A lot of Siken’s poems are extremely applicable to yearning gay melodrama headcanons. He has beautiful, sharp lines that are ready for people who want to write fanfiction about men who love men but can’t quite find the words to express it (Slow Burn, 60k). He said, “You’re in a car with a beautiful boy, and he won’t tell you that he loves you, but he loves you. And you feel like you’ve done something terrible, like robbed a liquor store, or swallowed pills, or shoveled yourself a grave in the dirt, and you’re tired. You’re in a car with a beautiful boy, and you’re trying not to tell him that you love him, and you’re trying to choke down the feeling, and you’re trembling, but he reaches over and he touches you, like a prayer for which no words exist, and you feel your heart taking root in your body, like you’ve discovered something you didn’t even have a name for.”

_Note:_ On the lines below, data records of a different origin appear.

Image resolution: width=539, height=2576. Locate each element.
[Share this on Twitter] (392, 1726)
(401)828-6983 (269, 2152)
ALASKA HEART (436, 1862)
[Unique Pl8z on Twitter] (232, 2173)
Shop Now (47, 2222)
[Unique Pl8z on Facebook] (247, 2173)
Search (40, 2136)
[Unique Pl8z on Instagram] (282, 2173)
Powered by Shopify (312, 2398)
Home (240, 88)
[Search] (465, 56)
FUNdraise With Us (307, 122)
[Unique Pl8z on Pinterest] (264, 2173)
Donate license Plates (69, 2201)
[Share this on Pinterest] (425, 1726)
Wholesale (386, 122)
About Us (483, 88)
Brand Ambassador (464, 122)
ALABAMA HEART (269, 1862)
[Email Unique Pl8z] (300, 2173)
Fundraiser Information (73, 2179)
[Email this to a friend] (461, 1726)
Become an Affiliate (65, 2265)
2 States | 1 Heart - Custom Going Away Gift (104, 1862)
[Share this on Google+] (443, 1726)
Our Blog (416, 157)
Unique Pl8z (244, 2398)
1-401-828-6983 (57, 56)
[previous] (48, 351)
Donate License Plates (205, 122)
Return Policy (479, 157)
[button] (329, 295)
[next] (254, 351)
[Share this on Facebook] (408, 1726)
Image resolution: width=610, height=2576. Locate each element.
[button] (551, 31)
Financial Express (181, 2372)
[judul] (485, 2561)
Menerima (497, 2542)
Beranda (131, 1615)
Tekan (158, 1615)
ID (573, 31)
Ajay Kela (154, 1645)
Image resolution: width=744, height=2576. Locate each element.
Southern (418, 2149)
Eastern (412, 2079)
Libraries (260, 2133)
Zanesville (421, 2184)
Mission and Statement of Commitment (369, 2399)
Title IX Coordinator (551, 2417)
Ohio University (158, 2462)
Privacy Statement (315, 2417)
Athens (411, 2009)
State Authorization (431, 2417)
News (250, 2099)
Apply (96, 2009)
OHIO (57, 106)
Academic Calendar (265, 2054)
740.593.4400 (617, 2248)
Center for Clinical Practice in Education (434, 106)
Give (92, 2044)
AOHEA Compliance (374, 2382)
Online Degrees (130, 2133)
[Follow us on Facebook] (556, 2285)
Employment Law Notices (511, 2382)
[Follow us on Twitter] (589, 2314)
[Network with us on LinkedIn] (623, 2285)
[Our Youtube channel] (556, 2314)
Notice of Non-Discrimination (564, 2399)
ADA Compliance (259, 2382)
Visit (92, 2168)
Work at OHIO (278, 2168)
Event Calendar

A lot of his poems are quoted in the beginning or ends of fanfiction, or are quoted as part of gifsets from shows or movies. He has poems for Pining or One-Sided or Unrequited, like when Siken said, “He was pointing at the moon, but I was looking at his hand.” He has poems for Internalized X-Phobia, like when he said, “How much can you change and get away with it, before you turn into someone else, before it's some kind of murder?” He has poems for Hurt/Comfort or Hurt No Comfort or Whump, like when he said, “Sorry about the blood in your mouth. I wish it was mine. I couldn't get the boy to kill me, but I wore his jacket for the longest time.” He has poems for Co-Dependence or Separation Anxiety, like when he said, “Everyone needs a place. It shouldn't be inside of someone else.”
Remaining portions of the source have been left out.